>> begin INFORMATION SUPPLIED

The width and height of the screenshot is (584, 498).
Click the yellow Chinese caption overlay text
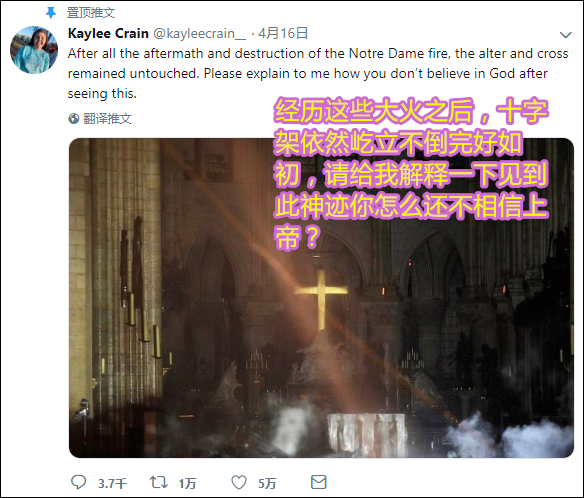tap(411, 174)
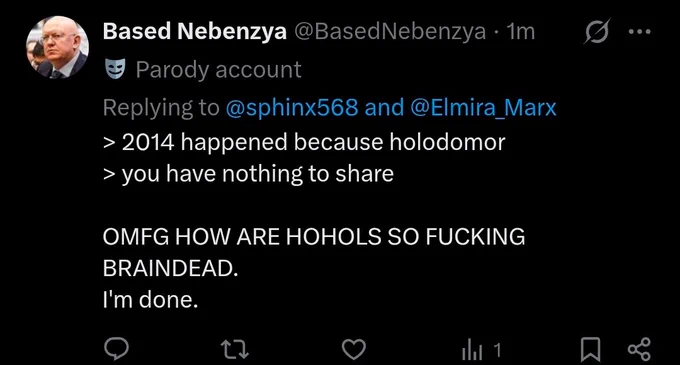The height and width of the screenshot is (365, 680).
Task: Open the post by clicking OMFG text line
Action: tap(314, 237)
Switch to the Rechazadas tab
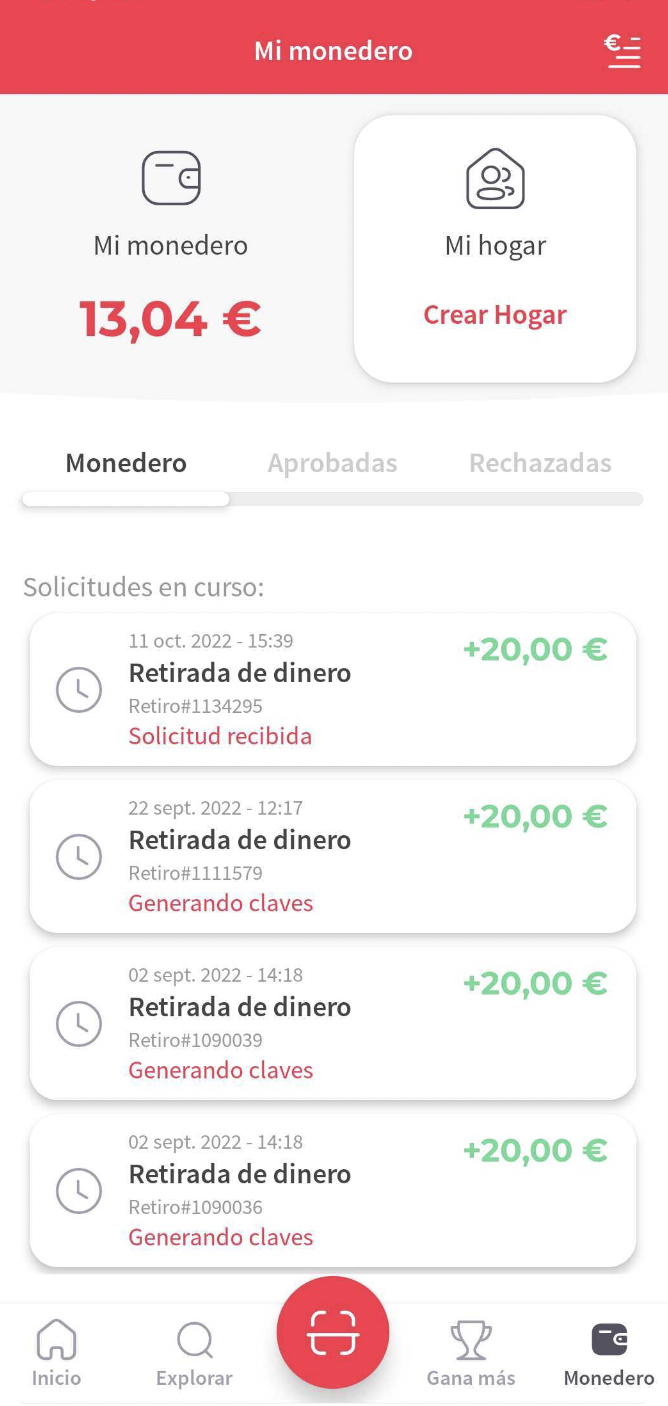 (540, 463)
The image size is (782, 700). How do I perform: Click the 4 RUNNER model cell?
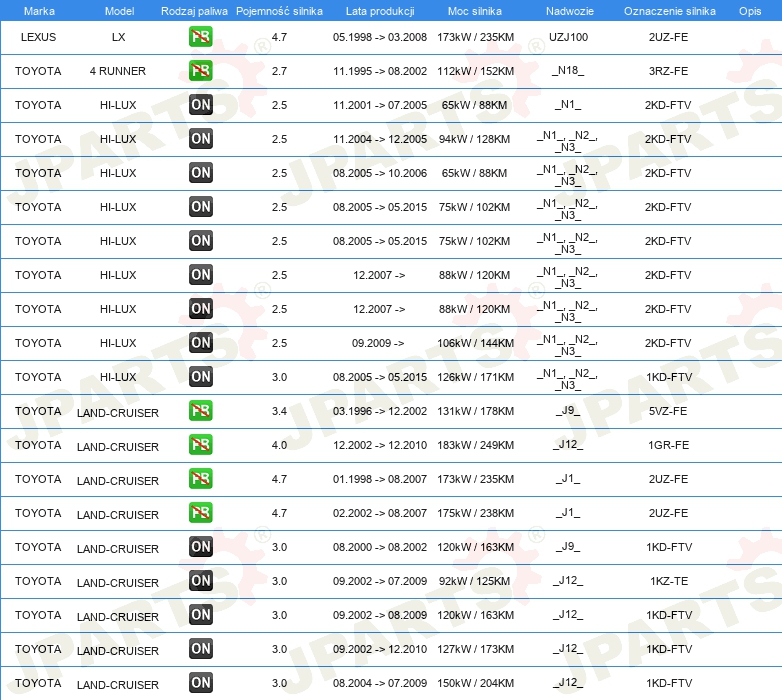click(x=118, y=71)
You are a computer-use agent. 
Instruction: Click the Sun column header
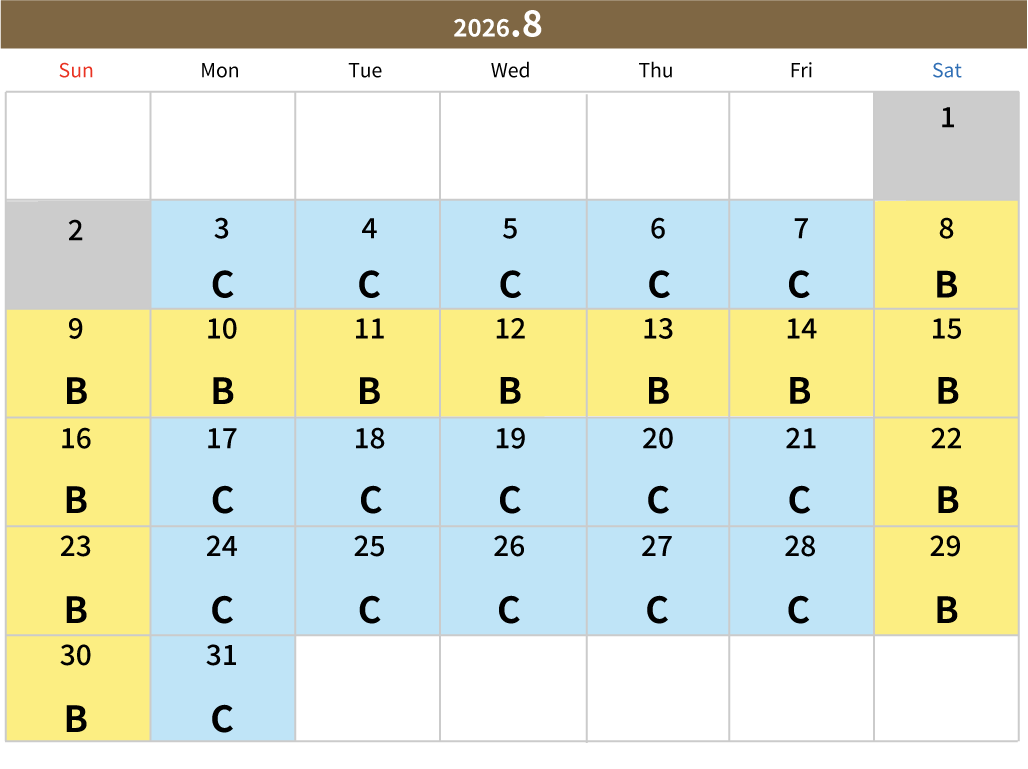76,70
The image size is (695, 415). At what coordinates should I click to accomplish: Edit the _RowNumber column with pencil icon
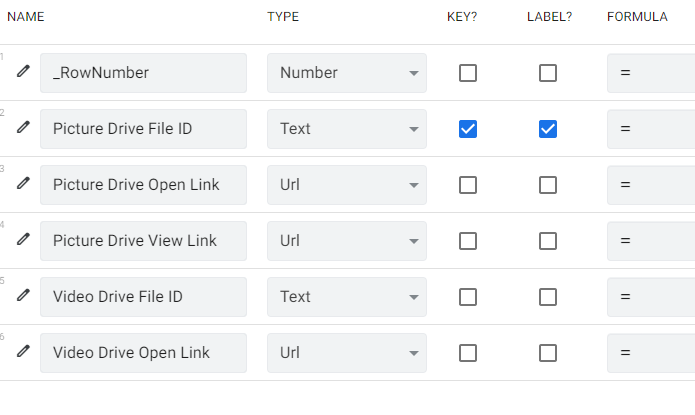point(23,71)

>> end INFORMATION SUPPLIED

REQUEST —
Turn the records above into a Markdown table with the columns Row and Text, giving each line its own numbered row and skipping any blank lines. Leave the pictures out of the table.

OUTPUT FOR THIS TASK —
| Row | Text |
|---|---|
| 1 | The width and height of the screenshot is (584, 498). |
| 2 | Click the yellow Chinese caption overlay text |
| 3 | tap(411, 174) |
| 4 | The height and width of the screenshot is (365, 680). |
| 5 | Task: Open the post by clicking OMFG text line |
| 6 | Action: tap(314, 237) |
| 7 | Switch to the Rechazadas tab |
| 8 |  (540, 463) |
| 9 | The image size is (782, 700). How do I perform: Click the 4 RUNNER model cell? |
| 10 | click(x=118, y=71) |
| 11 | You are a computer-use agent.  |
| 12 | Instruction: Click the Sun column header |
| 13 | 76,70 |
| 14 | The image size is (695, 415). At what coordinates should I click to accomplish: Edit the _RowNumber column with pencil icon |
| 15 | point(23,71) |